I called TRICARE Claims and spoke with Amy. She was extremely kind, helpful, and honest with me about how this process works. She guided me as to how to find the policy manual online. She professionally and honestly answered as many of my questions as she could. I learned several things between my phone call with her and my own reading of the various policies, summarized below:
The new Banked Donor Milk policy is a subset of Chapter 8, Section 7.2, Medically Necessary Food, of the TRICARE Policy Manual (TPM) 6010.60-M, April 1, 2015, Chapter 8 (Other Services), Section 7.2 (Medically Necessary Food - For Dates Of Service On Or After December 23, 2017).

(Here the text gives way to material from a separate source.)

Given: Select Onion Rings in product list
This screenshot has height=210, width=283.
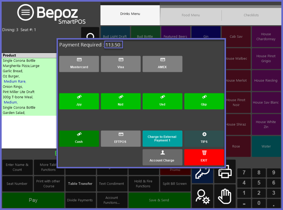Looking at the screenshot, I should click(13, 87).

The BDM policy is effective 1 January 2019 and the official implementation date is 20 May 2019. This effective date is important for anyone looking to use this benefit immediately. I’ll explain more in a minute.
What’s covered and how does it work? The 5 W’s and an H.
The TPM referenced above details the covered benefit. I’ll share the highlights here.
In order for an infant to receive Banked Donor Milk (BDM), the infant must meet two (2) main conditions:
Infant’s own mother’s milk is contraindicated, unavailable due to medical or psychological condition, or mother’s milk is available but insufficient due to quality or quantity.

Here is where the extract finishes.